It's been a busy Fall so I haven't posted in a while. One of the things I was doing these last few months was preparing a home concert for a Twin Cities multi-generation ladies group comprised of musicians, both active and retired. We meet once a month, present an hour-long musical program and enjoy a wonderful meal together. I always emerge from these gatherings inspired, refreshed and renewed, musically and personally. On the surface, this may sound primarily like a "social" group, with all the stereotypical status-seeking, competitive trappings but while our group is indeed social, I have never felt those other aforementioned vibes with these particular women. Instead, the atmosphere is educational, illuminating and healing on many levels. Our performers talk about the music, poetry, historical context, performance practice and inspiration for the compositions.

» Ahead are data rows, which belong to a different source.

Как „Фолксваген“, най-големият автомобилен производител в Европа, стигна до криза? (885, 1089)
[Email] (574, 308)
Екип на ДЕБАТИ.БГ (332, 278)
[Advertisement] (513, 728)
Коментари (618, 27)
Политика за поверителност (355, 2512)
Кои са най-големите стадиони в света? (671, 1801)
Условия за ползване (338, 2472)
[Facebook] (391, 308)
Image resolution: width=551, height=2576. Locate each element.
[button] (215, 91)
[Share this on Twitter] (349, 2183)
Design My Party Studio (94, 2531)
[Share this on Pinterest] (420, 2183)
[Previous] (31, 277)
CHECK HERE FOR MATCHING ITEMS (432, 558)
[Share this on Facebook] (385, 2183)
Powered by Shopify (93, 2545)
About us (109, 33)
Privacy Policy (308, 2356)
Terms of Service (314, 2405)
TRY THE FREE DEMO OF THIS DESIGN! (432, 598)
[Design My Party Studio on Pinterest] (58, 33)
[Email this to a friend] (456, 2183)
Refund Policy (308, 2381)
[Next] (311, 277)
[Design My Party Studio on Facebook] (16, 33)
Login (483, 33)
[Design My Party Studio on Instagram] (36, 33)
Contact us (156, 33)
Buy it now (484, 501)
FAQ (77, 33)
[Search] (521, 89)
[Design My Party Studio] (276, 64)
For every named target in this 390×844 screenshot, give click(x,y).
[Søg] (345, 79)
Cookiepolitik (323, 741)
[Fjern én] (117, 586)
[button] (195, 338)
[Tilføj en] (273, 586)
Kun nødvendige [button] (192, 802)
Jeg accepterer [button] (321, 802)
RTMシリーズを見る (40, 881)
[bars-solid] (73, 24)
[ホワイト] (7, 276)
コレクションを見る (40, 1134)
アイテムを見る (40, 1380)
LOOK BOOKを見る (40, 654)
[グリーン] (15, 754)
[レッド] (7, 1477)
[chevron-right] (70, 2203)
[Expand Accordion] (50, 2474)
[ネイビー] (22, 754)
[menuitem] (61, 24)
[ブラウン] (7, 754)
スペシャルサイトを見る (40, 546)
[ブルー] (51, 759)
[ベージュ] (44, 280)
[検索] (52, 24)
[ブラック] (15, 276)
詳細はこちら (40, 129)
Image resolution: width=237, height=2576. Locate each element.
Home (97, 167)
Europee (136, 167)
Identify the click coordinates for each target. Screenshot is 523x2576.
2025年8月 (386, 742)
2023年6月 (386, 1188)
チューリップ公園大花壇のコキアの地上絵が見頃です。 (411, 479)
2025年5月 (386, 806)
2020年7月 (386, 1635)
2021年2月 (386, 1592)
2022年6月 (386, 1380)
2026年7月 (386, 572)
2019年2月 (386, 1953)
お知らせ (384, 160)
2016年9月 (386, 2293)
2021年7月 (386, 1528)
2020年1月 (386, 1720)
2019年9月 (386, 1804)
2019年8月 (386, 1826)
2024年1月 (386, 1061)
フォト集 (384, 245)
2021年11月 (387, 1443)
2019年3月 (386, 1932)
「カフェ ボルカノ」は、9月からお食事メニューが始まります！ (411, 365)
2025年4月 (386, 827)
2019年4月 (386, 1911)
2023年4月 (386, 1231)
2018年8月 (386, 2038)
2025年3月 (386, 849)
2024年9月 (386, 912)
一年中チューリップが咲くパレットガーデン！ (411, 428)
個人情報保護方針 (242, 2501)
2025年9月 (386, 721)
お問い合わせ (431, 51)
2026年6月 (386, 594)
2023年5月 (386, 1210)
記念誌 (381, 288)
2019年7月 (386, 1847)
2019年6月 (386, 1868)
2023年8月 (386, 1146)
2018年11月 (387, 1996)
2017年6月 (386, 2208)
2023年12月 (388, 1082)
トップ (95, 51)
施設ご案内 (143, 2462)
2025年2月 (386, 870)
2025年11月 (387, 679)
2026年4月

It is a bit intimidating, but also very rewarding to perform for such an experienced and educated audience. For my part last Friday, collaborative pianist and friend, Jill Schendel and I presented a group of six songs creating a seasonal journey spanning from late June (June Twilight by Rebecca Clarke, October Wind in New York by Emma Lou Diemer, Carol of the Snow and Behind the Clouds by Abbie Betinis, Wonder by Gerald Finzi and Come, Sing and Dance by Herbert Howells) through Christmas Day. We performed in Shirley and Michael Santoro's beautiful music room with its gorgeous picture windows, stunning views of the surrounding wetlands and the rich tones ringing out from their exceptionally sonorous Steinway grand piano.
In addition to the multiple magical musical moments experienced at the Santoro's lovely home, many of my most favorite home concert memories have been shared at Fred and Gloria Sewel's spectacular home in Minneapolis. (The Sewell and Santoro families are faithful supporters of the arts in the greater Twin Cities area of Minnesota)
The contemporary design of the Sewell house was featured in Minnesota Architect magazine (May-June 2002) and features a rectangular-shaped living/music room which was conceptualized and designed to be acoustically suited for chamber music. The Sewell's wonderful Steinway grand piano sits proudly in an beautiful environment of hard wood floors, colorful custom rugs with music symbols and composer names woven in, stunning art and sculpture all around and picture windows facing a lake. When I've been lucky enough to perform there, not only has each experience been richly rewarding from a musical standpoint, but it has seemed as though time has been suspended somehow; as if the music being played and sung has tapped into a centuries-old continuum. Similar to the Santoro's home, there is the opportunity for special moments between audience and performer, a human connection, where beauty and emotion meet aesthetic and the senses.
Communication and emotion in home concerts is strikingly close and refreshingly human. I hope the practice and promotion of home concerts continues to be nurtured and valued well into the future. Our present-day electronically-enhanced illusion of perfection needs a human balance that live performances and home concerts continue to provide.